Dataset excerpts:
□ □ □
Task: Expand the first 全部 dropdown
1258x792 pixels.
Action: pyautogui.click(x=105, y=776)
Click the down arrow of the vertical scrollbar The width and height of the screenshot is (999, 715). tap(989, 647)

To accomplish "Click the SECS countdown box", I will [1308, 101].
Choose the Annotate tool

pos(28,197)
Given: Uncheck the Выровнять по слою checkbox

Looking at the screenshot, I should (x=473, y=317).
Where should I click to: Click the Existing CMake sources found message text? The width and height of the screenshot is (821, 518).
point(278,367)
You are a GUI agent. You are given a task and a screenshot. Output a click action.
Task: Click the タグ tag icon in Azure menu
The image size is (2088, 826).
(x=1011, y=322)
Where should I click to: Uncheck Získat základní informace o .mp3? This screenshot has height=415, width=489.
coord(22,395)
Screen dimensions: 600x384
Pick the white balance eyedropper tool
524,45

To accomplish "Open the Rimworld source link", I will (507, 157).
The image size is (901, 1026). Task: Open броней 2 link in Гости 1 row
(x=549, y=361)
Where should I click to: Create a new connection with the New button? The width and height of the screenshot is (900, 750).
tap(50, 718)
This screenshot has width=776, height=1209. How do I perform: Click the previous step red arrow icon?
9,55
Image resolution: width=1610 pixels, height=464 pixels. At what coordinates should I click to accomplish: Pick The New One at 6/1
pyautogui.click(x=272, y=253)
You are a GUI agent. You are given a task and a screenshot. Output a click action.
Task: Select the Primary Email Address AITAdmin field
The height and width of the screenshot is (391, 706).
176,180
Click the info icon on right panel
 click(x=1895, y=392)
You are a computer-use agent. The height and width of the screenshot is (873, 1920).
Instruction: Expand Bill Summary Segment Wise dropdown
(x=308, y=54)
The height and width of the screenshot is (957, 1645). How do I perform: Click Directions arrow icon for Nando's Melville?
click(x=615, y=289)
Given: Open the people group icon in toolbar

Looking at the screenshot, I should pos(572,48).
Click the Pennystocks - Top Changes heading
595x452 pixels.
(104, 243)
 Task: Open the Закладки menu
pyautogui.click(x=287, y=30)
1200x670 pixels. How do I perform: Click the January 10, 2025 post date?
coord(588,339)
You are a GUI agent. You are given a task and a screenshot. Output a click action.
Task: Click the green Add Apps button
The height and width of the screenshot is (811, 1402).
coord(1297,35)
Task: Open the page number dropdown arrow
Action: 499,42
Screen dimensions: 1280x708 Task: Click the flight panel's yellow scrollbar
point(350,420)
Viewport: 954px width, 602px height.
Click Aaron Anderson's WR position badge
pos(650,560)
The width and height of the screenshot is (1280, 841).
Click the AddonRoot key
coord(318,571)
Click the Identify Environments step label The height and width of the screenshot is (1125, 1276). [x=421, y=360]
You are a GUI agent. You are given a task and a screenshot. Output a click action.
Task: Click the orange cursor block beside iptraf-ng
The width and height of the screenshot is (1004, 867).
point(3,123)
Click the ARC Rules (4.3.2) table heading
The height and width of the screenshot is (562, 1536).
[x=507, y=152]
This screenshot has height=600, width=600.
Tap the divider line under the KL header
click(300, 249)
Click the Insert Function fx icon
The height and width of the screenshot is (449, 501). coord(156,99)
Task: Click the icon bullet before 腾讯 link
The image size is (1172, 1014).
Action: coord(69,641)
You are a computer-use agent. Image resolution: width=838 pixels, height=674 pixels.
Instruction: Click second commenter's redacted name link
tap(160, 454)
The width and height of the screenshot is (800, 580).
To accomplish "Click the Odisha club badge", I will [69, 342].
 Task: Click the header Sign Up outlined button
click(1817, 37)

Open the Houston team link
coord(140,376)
□ □ □
Every line in the records above that contains the word "will" is to be copied out.

To accomplish "Click the SECS countdown box", I will [1308, 101].
To accomplish "Open the Rimworld source link", I will (507, 157).
To accomplish "Click the Odisha club badge", I will [69, 342].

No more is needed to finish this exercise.